TASK
Rewrite every one of the entries below, changing "Screen dimensions" to "Display size" each place it occurs and leaving all else untouched.
====== TASK MATERIAL ======
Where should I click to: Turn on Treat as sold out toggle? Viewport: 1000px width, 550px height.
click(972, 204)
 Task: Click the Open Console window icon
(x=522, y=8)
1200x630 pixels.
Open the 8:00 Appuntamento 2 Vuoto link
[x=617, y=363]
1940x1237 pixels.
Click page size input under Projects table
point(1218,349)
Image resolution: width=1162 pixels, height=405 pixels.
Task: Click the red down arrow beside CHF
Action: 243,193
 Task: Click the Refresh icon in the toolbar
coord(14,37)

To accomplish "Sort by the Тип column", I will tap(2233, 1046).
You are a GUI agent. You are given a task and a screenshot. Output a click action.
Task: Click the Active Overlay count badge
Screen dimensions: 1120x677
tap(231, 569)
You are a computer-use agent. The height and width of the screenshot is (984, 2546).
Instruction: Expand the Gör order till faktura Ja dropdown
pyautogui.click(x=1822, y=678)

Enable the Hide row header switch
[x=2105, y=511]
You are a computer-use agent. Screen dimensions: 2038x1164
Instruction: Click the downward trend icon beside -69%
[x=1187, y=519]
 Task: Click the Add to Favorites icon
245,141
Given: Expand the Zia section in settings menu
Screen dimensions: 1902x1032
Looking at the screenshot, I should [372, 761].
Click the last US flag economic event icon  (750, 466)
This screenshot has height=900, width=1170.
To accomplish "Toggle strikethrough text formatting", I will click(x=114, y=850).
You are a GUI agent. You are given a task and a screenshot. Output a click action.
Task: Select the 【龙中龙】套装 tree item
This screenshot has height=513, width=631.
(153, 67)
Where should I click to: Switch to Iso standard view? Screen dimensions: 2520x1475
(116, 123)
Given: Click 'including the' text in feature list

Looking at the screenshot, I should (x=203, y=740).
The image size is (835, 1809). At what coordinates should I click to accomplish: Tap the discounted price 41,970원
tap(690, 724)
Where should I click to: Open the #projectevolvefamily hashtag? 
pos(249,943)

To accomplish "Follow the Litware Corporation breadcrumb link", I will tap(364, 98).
======
EXPECTED OUTPUT
Where should I click to: Turn on Treat as sold out toggle? Viewport: 1000px width, 550px height.
click(972, 204)
 Task: Click the Open Console window icon
(x=522, y=8)
1200x630 pixels.
Open the 8:00 Appuntamento 2 Vuoto link
[x=617, y=363]
1940x1237 pixels.
Click page size input under Projects table
point(1218,349)
Image resolution: width=1162 pixels, height=405 pixels.
Task: Click the red down arrow beside CHF
Action: 243,193
 Task: Click the Refresh icon in the toolbar
coord(14,37)

To accomplish "Sort by the Тип column", I will tap(2233, 1046).
You are a GUI agent. You are given a task and a screenshot. Output a click action.
Task: Click the Active Overlay count badge
Display size: 1120x677
tap(231, 569)
You are a computer-use agent. The height and width of the screenshot is (984, 2546).
Instruction: Expand the Gör order till faktura Ja dropdown
pyautogui.click(x=1822, y=678)

Enable the Hide row header switch
[x=2105, y=511]
You are a computer-use agent. Display size: 2038x1164
Instruction: Click the downward trend icon beside -69%
[x=1187, y=519]
 Task: Click the Add to Favorites icon
245,141
Given: Expand the Zia section in settings menu
Display size: 1902x1032
Looking at the screenshot, I should [372, 761].
Click the last US flag economic event icon  (750, 466)
This screenshot has height=900, width=1170.
To accomplish "Toggle strikethrough text formatting", I will click(x=114, y=850).
You are a GUI agent. You are given a task and a screenshot. Output a click action.
Task: Select the 【龙中龙】套装 tree item
This screenshot has height=513, width=631.
(153, 67)
Where should I click to: Switch to Iso standard view? Display size: 2520x1475
(116, 123)
Given: Click 'including the' text in feature list

Looking at the screenshot, I should (x=203, y=740).
The image size is (835, 1809). At what coordinates should I click to accomplish: Tap the discounted price 41,970원
tap(690, 724)
Where should I click to: Open the #projectevolvefamily hashtag? 
pos(249,943)

To accomplish "Follow the Litware Corporation breadcrumb link", I will tap(364, 98).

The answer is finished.